● Source text

========================

Ah, the arrogance of software developers. (I’m a software developer myself, so I figure I have carte blanche to take aim at the foibles of my profession.) Why, just the other day, I reviewed a legal document, and pointed out several places where I thought it could be improved (wording, some incorrect references, and whatnot). Now, why do I think that I have any business looking over a legal document (a real lawyer will check it over too)? Well, why shouldn’t I? I think that most developers have a couple of the characteristics/behaviors listed below, and that these can lead to such arrogance.

1. Asking questions

Many developers have no fear, even take pride, in asking good, difficult questions about technical topics. Asking such questions can become a habit. A developer may ask a question, and feel comfortable about it, when he/she is entirely out of his/her depth.

2. Attention to detail

Developers tend to be capable of focusing on one thing to the exclusion of all else. This often means that, whatever the idea that comes along, a developer will focus on it exclusively. Such focus may turn up issues that were missed by the less attentive, or it may just be nit picking. (Finding small issues isn’t nitpicking when one is developing–it’s pre-emptive bug fixing.)

3. Curiosity and the desire to learn

Most developers are curious. In part because computers are so new, and in part because software technologies change so rapidly, hackers have to be curious, or they’re left behind, coding Cobol (not that there’s anything wrong with that!). This sometimes spills out into other portions of their lives, tweaking their bodies or the mechanics of an IPO.

4. Know something about something difficult

Yeah, yeah, most developers are not on the bleeding edge of software. But telling most people what they do usually causes some kind of ‘ooh’ or raised eyebrows conveying some level of expectation of the difficulty of software development. (Though this reaction is a lot less universal than it was during the dotcom boom–nowadays, it could just as easily be an ‘ooh’ of sympathy to an out of work .) Because developers are aware that what they do often isn’t that difficult (it’s just being curious, asking questions, and being attentive), it’s easy to assume that other professions usually thought difficult are similarly overblown.

Now, this arrogance surfaces in other realms; for example, business plans. I am realizing just how far I fall short in that arena. I’ve had a few business plans, but they often fall prey to the problem that the gnomes had in South Park: no way to get from action to profit. I’m certainly not alone in this either.

In the same vein of arrogance, I used to make fun of marketing people, because everything they do is so vague and ill-defined. I always want things nailed down. But, guess what, the real world is vague and ill-defined. (Just try finding out something simple, like how many people are driving Fords, how women use the internet, or how many people truly, truly love Richie Valens. You appear to be reduced to interviewing segments of the population and extrapolating.) And if you ask people what they want, they’ll lie to you. Not because they want to lie, but because they don’t really know what they want.

========================

● Tasks
[1] Reproduce the post on developer arrogance word for word, from "2. Attention to" up to and including "mechanics of an IPO.".
[2] Continue the post on developer arrogance from its final sentence.

● Dataset extract

========================

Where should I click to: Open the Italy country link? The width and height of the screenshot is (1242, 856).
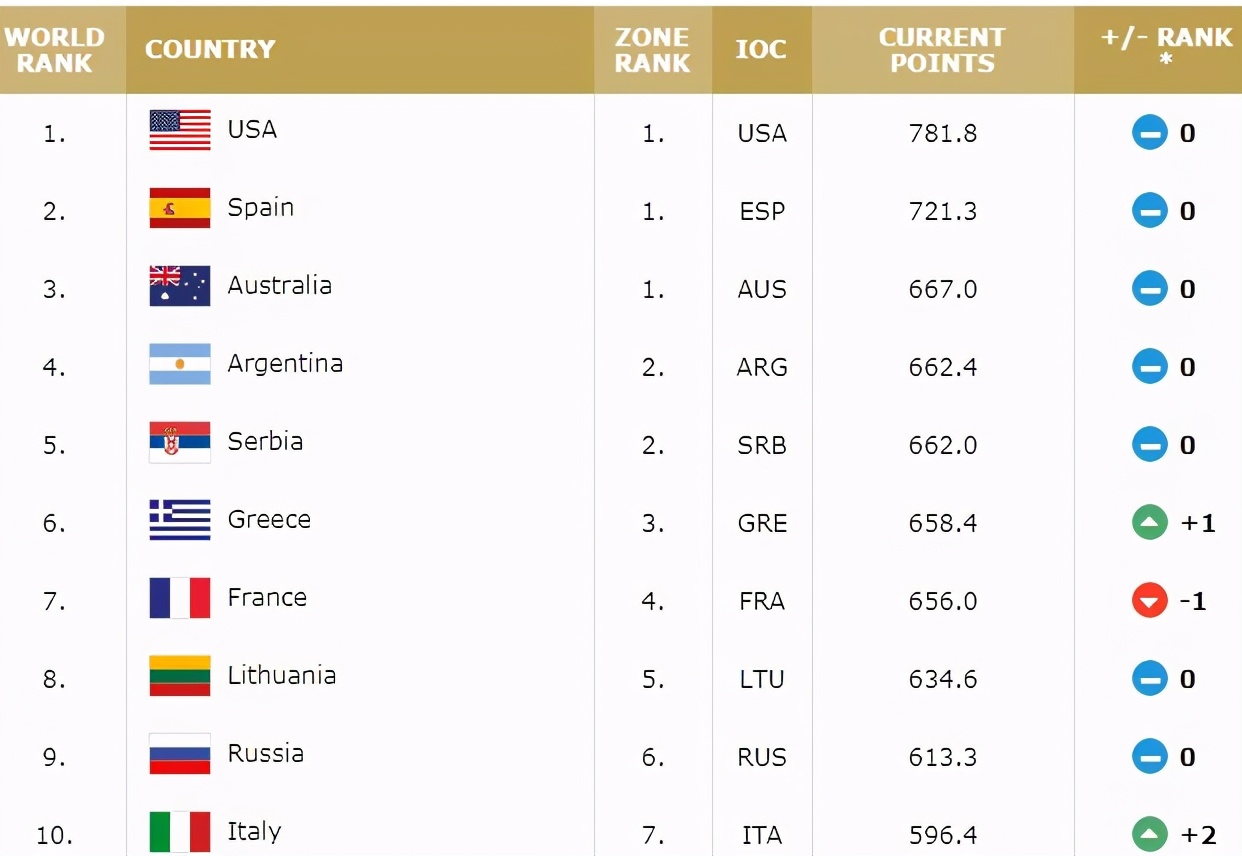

========================

● Answers in order
[1]
2. Attention to detail

Developers tend to be capable of focusing on one thing to the exclusion of all else. This often means that, whatever the idea that comes along, a developer will focus on it exclusively. Such focus may turn up issues that were missed by the less attentive, or it may just be nit picking. (Finding small issues isn’t nitpicking when one is developing–it’s pre-emptive bug fixing.)

3. Curiosity and the desire to learn

Most developers are curious. In part because computers are so new, and in part because software technologies change so rapidly, hackers have to be curious, or they’re left behind, coding Cobol (not that there’s anything wrong with that!). This sometimes spills out into other portions of their lives, tweaking their bodies or the mechanics of an IPO.

[2]
I guess this is a confession of arrogance on the part of one software developer and an apology to all the marketroids I’ve snickered at over the years (oops, I just did it again :). (I promise to keep myself on a shorter leash in the future.) Thanks for going out into the real world and delivering back desires, which I can try to refine into something I can really build. It’s harder than it looks.

2 thoughts on “Arrogance

  1. Tom Malaher says:

    My sister the lawyer made the reverse comparison for me.

    She said that writing a contract properly is like writing code: if you miss a corner case or one of the clauses in an if-else, you end up in “trouble”.

    In the case of software, “trouble” is undefined behavior or an exception being thrown. In the case of a contract, “trouble” means someone ends up in court.

    Programmers (Lawyers) carefully write code (contracts) to avoid “trouble”.

    My sister described going through a contract that one of her clients had written up himself, finding all sorts of missing cases. She kept saying to him, “What happens if …”, and he kept saying “Oh, I didn’t think about that.” She’s trained to think this way about contracts. The client isn’t. In just the same way, a novice programmer, who only knows the *syntax* of a programming language, can write code that compiles, but will fail miserably at runtime.

    This discussion gave me a whole new appreciation for what lawyers do (at least contract lawyers), and why they use language in such strange ways. They’re trying to “write code” using English, and so they end up having to assign specific meanings to words in order to be unambiguous. And note that it’s difficult to “debug” a contract. You only get one shot. So to that extent, being a lawyer is *harder* than being a programmer.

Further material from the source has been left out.